Are you interested in starting an affiliate marketing business, but have no idea what commission model to choose? There are multiple models to choose from and they all have their strengths and weaknesses. In this article, we’ll share the basics of each commission model so you can set up your affiliate marketing business the right way.
In 2020 alone, the affiliate marketing industry increased by 10%. Therefore, there’s a lot of opportunity with this type of business model. Choosing the right commission structure ensures that you understand the payment terms and how to best grow the business for the highest revenue streams.
PPC (Pay Per Click) is a commission model where users are rewarded for getting visitors to click a referral link. The advantage of this is that it’s far easier to get people to click on a link instead of generating a sale or filling out a form.

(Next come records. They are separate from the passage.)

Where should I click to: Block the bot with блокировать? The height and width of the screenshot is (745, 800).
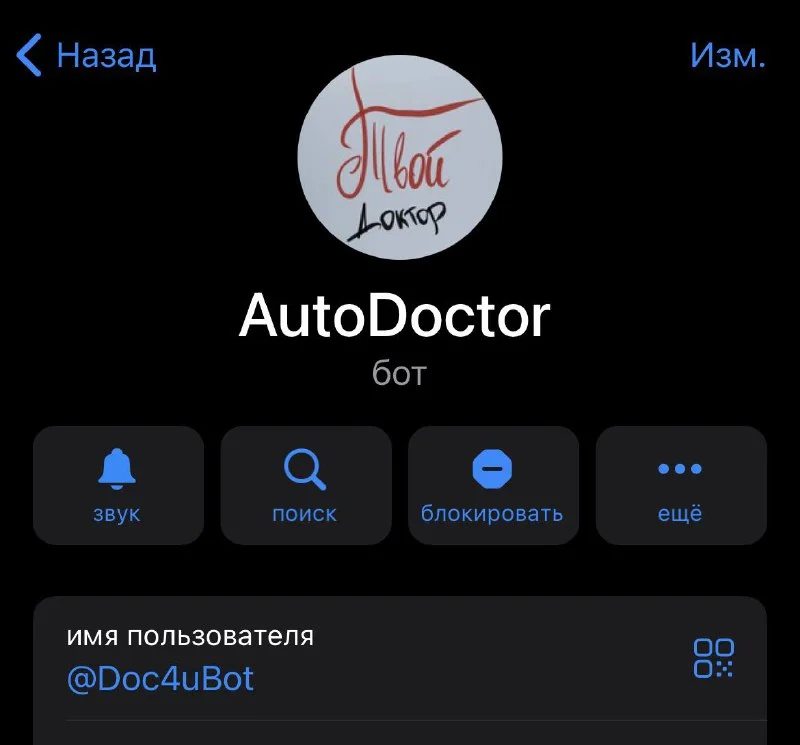point(492,485)
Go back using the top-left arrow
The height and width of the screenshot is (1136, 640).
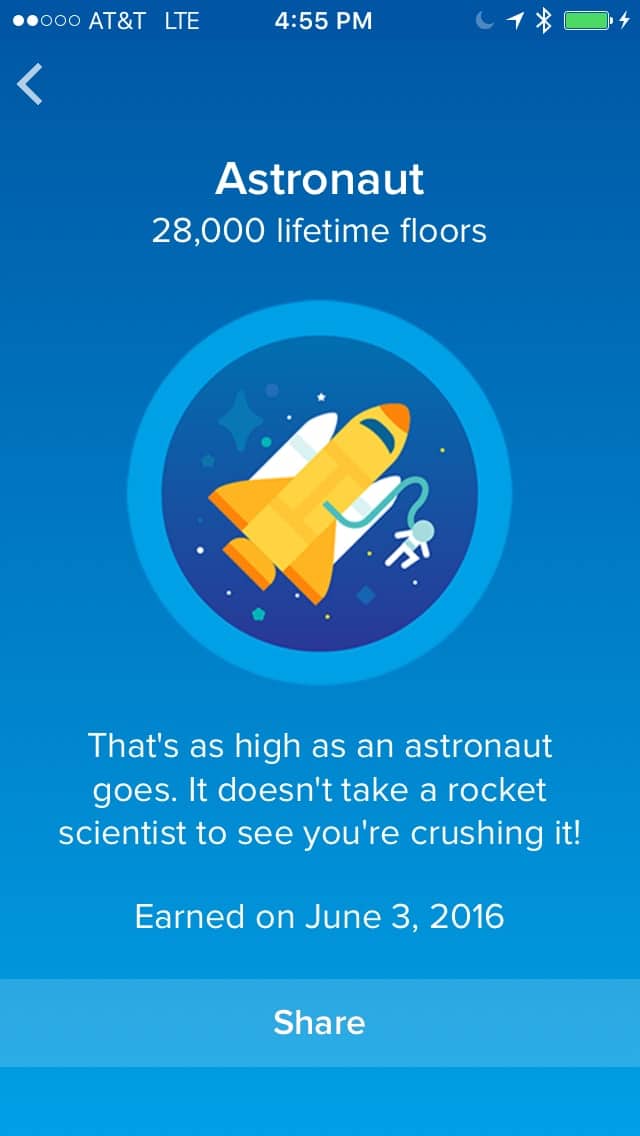(x=30, y=85)
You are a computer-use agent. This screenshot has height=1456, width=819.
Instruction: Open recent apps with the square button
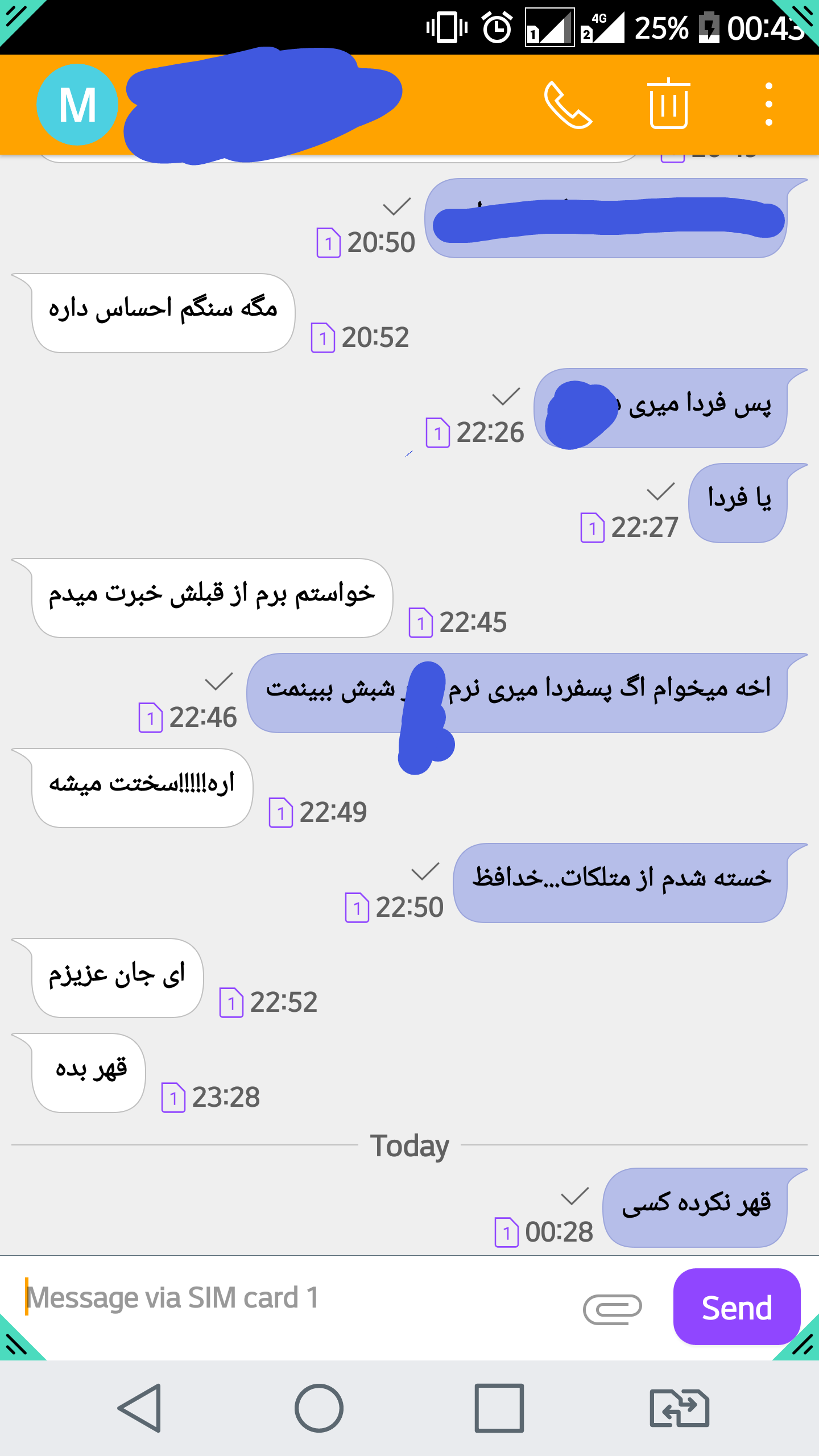(x=499, y=1408)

However, the drawback of this model is that you will typically receive a much lower commission than most other models. This means that you’ll need to generate a lot of clicks to get the same amount of money as getting a sale with others.
This type of strategy relies on generating a large amount of traffic – especially if the conversion rate is low for each click. The amount of money that you make also varies based on your industry. Markets like finance and lawyers will lead to more money per click compared to others.

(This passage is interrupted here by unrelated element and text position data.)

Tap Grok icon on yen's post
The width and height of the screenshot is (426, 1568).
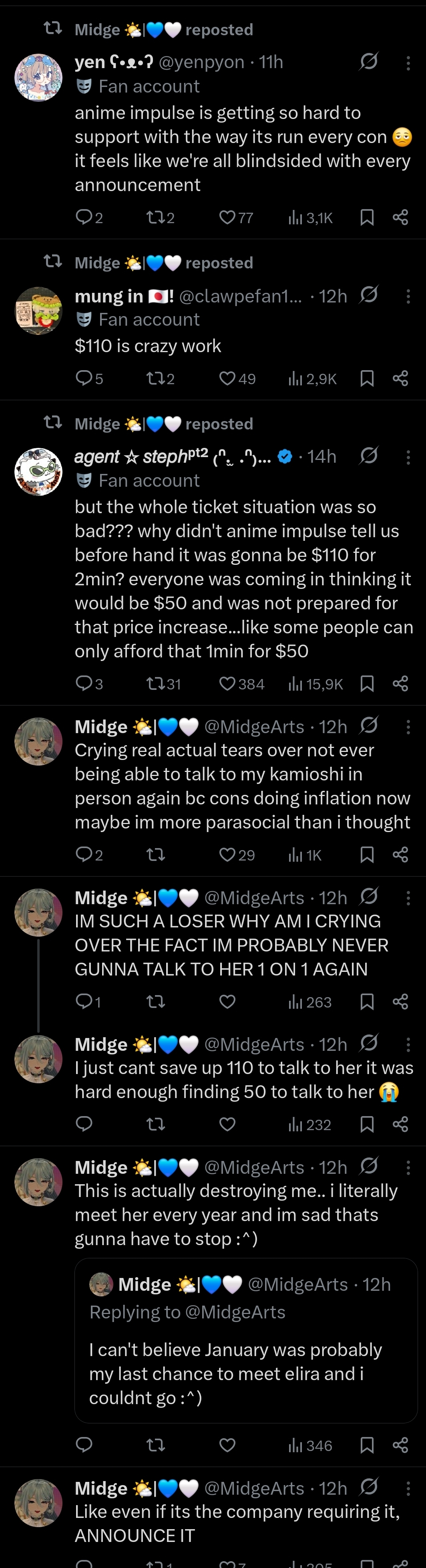tap(369, 61)
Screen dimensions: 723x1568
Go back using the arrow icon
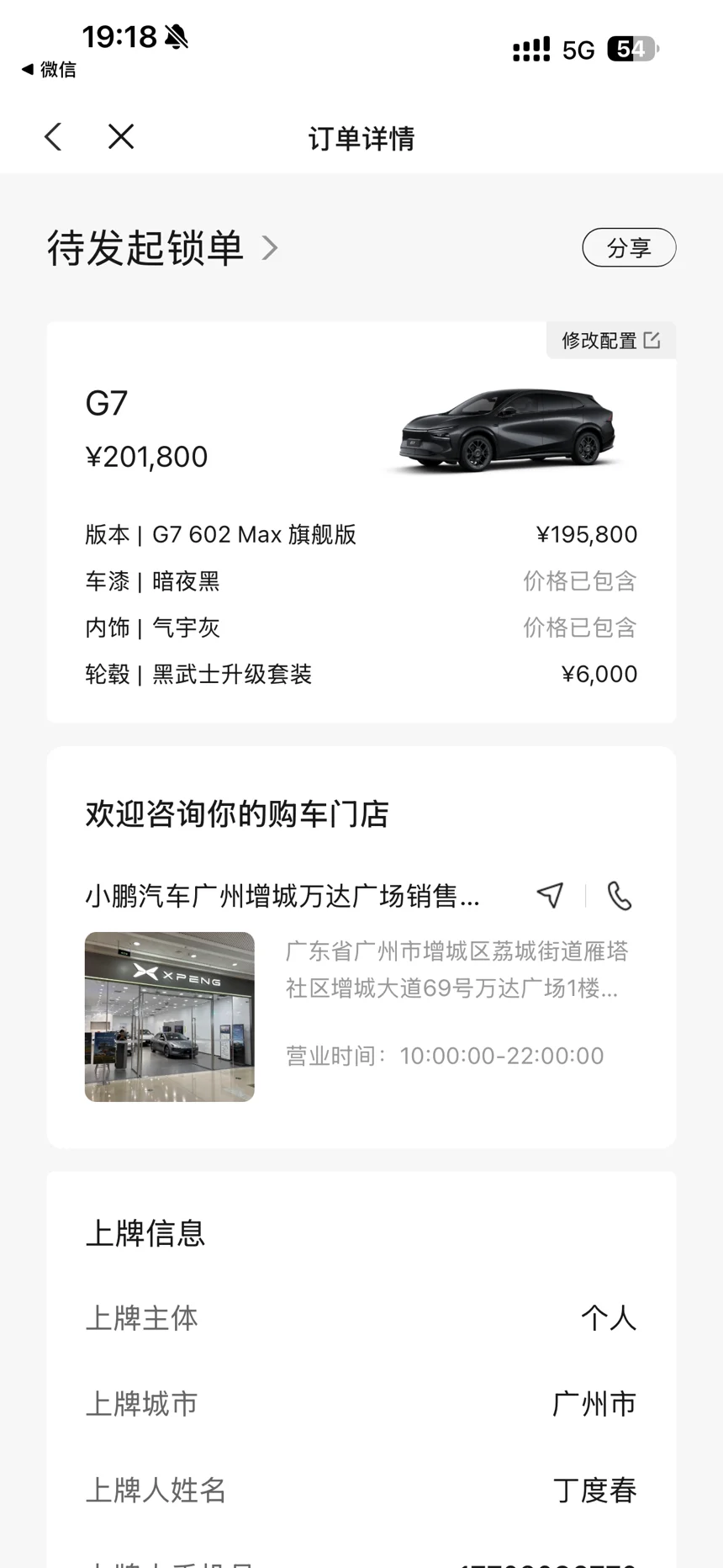coord(53,137)
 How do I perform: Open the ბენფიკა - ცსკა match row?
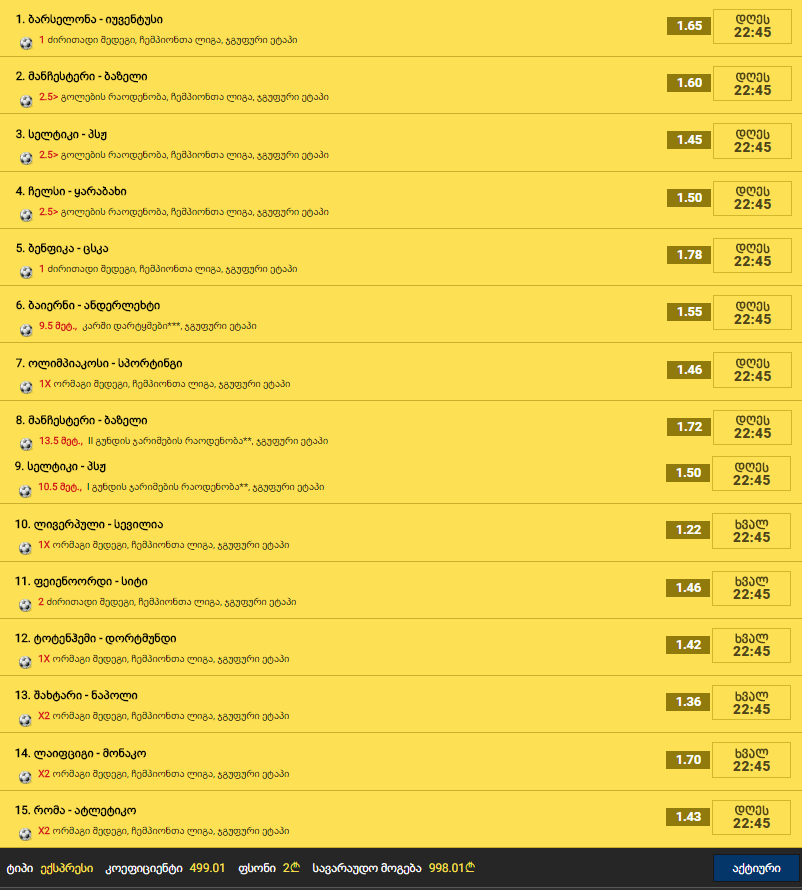(x=68, y=248)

The PPL (Pay Per Lead) commission model means you’ll need to generate leads in order to receive a reward. Here’s the type of actions users must take for you to receive a reward:
- Free trial: you’ll need to get users to sign up for a free trial in order to get a commission. Many online companies offer free trials nowadays, so it’s not hard to find one offering a commission. Usually, the quality of the free trial offers will determine the conversion rate of getting sign ups.

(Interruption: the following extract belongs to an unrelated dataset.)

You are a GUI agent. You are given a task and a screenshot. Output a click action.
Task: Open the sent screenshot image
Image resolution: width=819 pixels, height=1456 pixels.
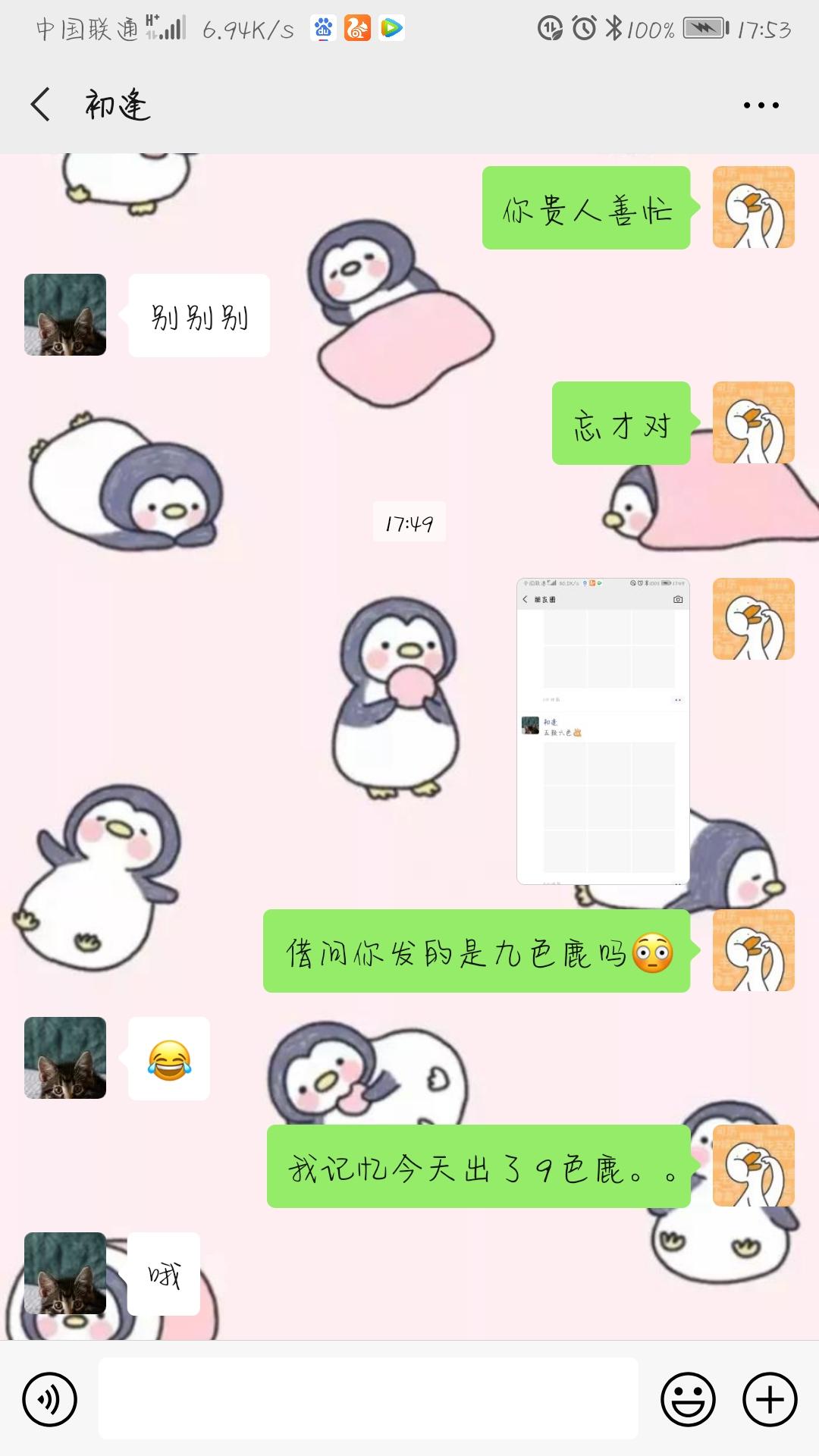click(x=603, y=731)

- Email sign up: some companies may reward you for each new email subscriber you generate. That’s because companies want to grow their email lists in order to get more sales.
- Survey: get people to fill out a survey and you will receive a commission. The length of the survey plays a role on how many people will end up getting to the end. Also, you need to ensure that the right kind of traffic fills out the surveys.
3. Revenue Sharing
The revenue sharing model allows users to receive a commission on other purchases the lead makes. Therefore, if you generate loyal customers that buy a lot of products and services, then you’ll get a large commission.
There’s no predicting how much money a specific lead will spend with a company. However, you can increase your chances by ensuring you get high-quality traffic. Pre-selling the leads will help get them in the right mood to buy. This can include educational videos or the advantages of buying the products.
This type of commission model is applied when you generate purchases with a subscription. It means that you can receive a large amount of money per lead if they stay around with the subscription for years. However, it ends up being a game of averages.
For some products, the average number of billing cycles a person stays for might be 3 while for others it could be 12. As with many affiliate marketing models, it all depends on the quality of the company and the nature of the products.
5. Two-Tier Commission
This type of affiliate marketing commission model provides a reward for generating new sales and for subsequent sales the same buyer makes. This is great for affiliates that want to get sales for taking the time to get more leads and also for attracting buyers that turn out to be loyal customers.
However, you need to understand the details of the two-tier commission model to ensure that both tiers are rewarded fairly. Hence, you can compare the reward structures of different companies to find the best one for your business.
The PPS (Pay Per Sale) model, as the name suggests, relies on the affiliate getting money by generating a sale. Amazon is one of the biggest companies offering this type of commission model. However, this type of model offers low commissions with physical products. That’s because some physical products have low profit margins.
On the other hand, you can get much higher commission percentages when promoting digital products. Some vendors even offer 100%, which means you get all the money from the sale. The vendor understands that they will get more affiliates using this strategy, and they can get bigger purchases on the backend.
7. Multi-Level Marketing
The multi-level marketing commission model allows you to make money from the sales you generate and those generated by other affiliates you attract. Therefore, you must develop the skills to get other affiliates to join the program.
The top affiliates earning the most money with multi-level marketing must acquire hundreds of others. That’s because many affiliates may not generate much sales, while others may make a lot more. Hence, you must get lucky since you cannot predict who follows through with the business and who won’t.
To conclude, there are many commission models you can use to start an affiliate marketing business. Make sure to select a commission model that you feel is fair and rewards the effort you put into the world.
Also, consider trying out every commission model to learn what they include from first-hand experience. This means you can have a comprehensive affiliate marketing business that can grow through different types of traffic.